If you have little kids, teenagers, or even a visiting father-in-law, you have probably come to realize that they can fall asleep in some of the weirdest places and in the strangest positions. Cat sleep positions take the prize, though. (Ever hear of the cat that was found sound asleep between the fridge and the wall? More on that at another time!)
It seems cats are made of some strange material that allows them to assume the most unusual sleeping positions. (Do they even have bones?) I have seen photos on the Internet of cats asleep in boots, on top of other animals, sprawled across luggage racks or even nestled on top of the TV. How are any of these even comfortable??? You’d be surprised!
Why do cats sleep in strange places?

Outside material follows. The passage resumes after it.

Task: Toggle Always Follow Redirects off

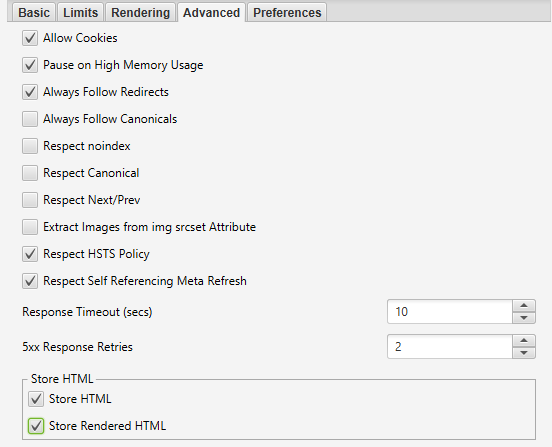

I mean, after all, we got them a cat bed for a reason.
According to petplace.com, cats will sleep on most anything that isn’t their dedicated bed. They’d rather snooze on your laundry, across your keyboard or on top of some bags next to the bed.
Most likely, they are drawn to your scent on those things which make them feel comfortable and safe. They know that is a place where they can curl up, relax and catch some comforting shut-eye.

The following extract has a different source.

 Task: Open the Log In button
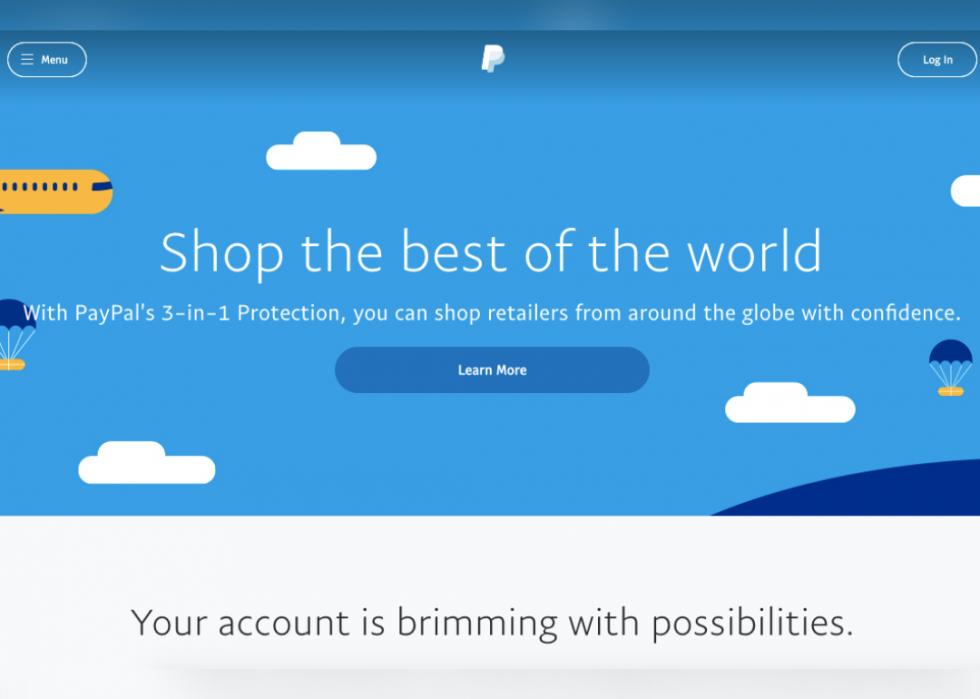(x=937, y=59)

What are the most common cat sleep positions?
Have you ever heard of the kitty loaf? This seems to be the winner of cat sleep positions. This is when your cat is lying lengthwise on his belly. His paws will be tucked under him. His head could be resting on something or perched upright. Even if it looks uncomfortable to you, if it doesn’t seem to bother your cat, leave him be.
Where is the best place for your cat to sleep?

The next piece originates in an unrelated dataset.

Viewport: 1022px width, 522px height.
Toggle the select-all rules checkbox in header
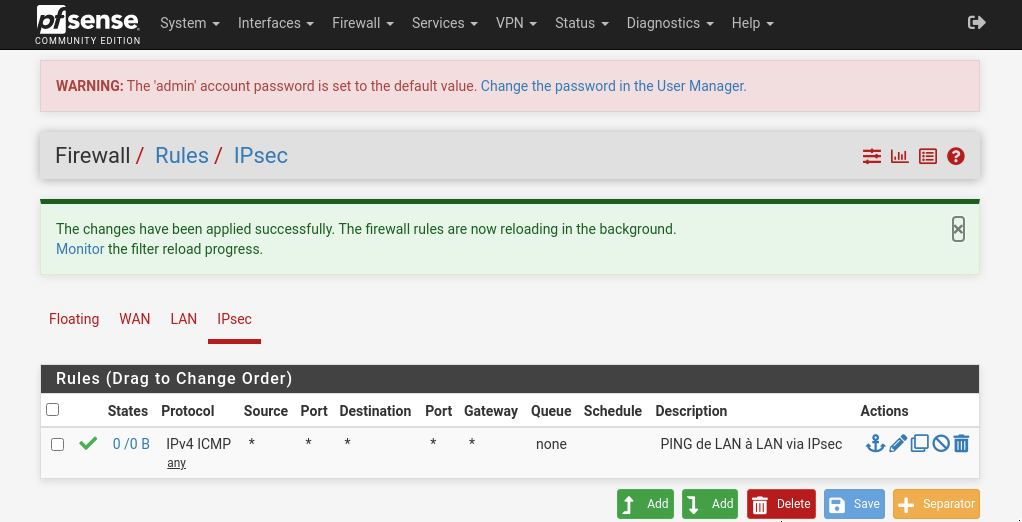pyautogui.click(x=53, y=409)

Like my late grandfather who could fall asleep just about anywhere – even behind the wheel (again, another story for another day!) – cats are comfortable just about anywhere. So, if your cat’s odd and quirky sleeping positions catch your eye, don’t fret over them.
If he is comfy and appears well, let him be. Sure, who doesn’t want to curl up with their cat and fall asleep together? Sometimes, you just have to accept that your feline friend would rather sleep wrapped around the footstool than right up next to you in bed. As long as he is safe and sleeping well without keeping you up all hours of the night, then let him be.
Word of caution…
If it appears your cat is not sleeping well or puts himself in positions that seems to suggest he is in pain or some sort of discomfort, please consult your veterinarian.